I need to get a list of the links :-
Google
I want to fetch the href (http://www.google.com) and the text (Google)
-------------------situation is:-
I'm building a crawler and i want it to get all the links that exist in a database table.
There are a couple of ways to do this, but the way I would approach this is something like the following,
Use cURL to fetch the page, ie:
// $target_url has the url to be fetched, ie: "http://www.website.com"
// $userAgent should be set to a friendly agent, sneaky but hey...
$userAgent = 'Googlebot/2.1 (http://www.googlebot.com/bot.html)';
curl_setopt($ch, CURLOPT_USERAGENT, $userAgent);
$ch = curl_init();
curl_setopt($ch, CURLOPT_USERAGENT, $userAgent);
curl_setopt($ch, CURLOPT_URL,$target_url);
curl_setopt($ch, CURLOPT_FAILONERROR, true);
curl_setopt($ch, CURLOPT_FOLLOWLOCATION, true);
curl_setopt($ch, CURLOPT_AUTOREFERER, true);
curl_setopt($ch, CURLOPT_RETURNTRANSFER,true);
curl_setopt($ch, CURLOPT_TIMEOUT, 10);
$html = curl_exec($ch);
if (!$html) {
echo "<br />cURL error number:" .curl_errno($ch);
echo "<br />cURL error:" . curl_error($ch);
exit;
}
If all goes well, page content is now all in $html.

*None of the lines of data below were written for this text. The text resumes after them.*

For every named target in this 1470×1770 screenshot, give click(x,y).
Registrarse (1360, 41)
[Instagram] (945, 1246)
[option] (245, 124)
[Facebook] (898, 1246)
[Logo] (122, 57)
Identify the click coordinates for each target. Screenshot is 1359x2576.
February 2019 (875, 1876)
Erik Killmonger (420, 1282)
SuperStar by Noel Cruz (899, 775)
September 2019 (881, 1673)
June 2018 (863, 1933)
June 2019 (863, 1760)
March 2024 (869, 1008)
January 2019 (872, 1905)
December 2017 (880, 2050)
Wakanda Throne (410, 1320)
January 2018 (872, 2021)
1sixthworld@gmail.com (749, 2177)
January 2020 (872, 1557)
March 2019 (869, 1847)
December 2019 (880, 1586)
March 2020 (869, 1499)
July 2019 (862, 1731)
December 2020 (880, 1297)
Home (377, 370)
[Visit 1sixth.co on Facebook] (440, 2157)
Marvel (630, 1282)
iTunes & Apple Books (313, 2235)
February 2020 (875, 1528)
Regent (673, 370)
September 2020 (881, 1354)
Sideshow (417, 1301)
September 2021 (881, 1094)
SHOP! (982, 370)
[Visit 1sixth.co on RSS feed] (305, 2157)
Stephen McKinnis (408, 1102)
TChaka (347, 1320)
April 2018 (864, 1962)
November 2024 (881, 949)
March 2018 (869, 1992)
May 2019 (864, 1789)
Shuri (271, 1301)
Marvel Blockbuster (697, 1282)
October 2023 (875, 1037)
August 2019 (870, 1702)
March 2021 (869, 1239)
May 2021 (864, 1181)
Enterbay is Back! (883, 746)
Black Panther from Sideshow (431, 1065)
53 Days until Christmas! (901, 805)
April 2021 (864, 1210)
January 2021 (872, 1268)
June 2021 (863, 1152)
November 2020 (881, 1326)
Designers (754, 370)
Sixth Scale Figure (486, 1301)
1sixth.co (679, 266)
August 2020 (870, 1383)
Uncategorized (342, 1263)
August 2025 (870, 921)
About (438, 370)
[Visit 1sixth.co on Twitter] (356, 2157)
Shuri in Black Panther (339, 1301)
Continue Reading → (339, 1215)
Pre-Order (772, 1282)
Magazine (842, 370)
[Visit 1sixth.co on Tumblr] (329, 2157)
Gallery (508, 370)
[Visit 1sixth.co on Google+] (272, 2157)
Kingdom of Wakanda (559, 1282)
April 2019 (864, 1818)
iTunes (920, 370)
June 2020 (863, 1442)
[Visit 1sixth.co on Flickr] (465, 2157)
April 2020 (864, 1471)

Let's move on and load the page in a DOM Object:
$dom = new DOMDocument();
#$dom->loadHTML($html);
So far so good, XPath to the rescue to scrape the links out of the DOM object:
$xpath = new DOMXPath($dom);
$hrefs = $xpath->evaluate("/html/body//a");
Loop through the result and get the links:
for ($i = 0; $i < $hrefs->length; $i++) {
$href = $hrefs->item($i);
$link = $href->getAttribute('href');
$text = $href->nodeValue
// Do what you want with the link, print it out:
echo $text , ' -> ' , $link;
// Or save this in an array for later processing..
$links[$i]['href'] = $link;
$links[$i]['text'] = $text;
}
$hrefs is an object of type DOMNodeList and item() returns a DOMNode object for the specified index. So basically we’ve got a loop that retrieves each link as a DOMNode object.
This should pretty much do it for you.
The only part I am not 100% sure of is if the link is an image or an anchor, what would happen in those conditions, I have no idea so you would need to test and filter those out.
Hope this gives you an idea of how to scrape links, happy coding.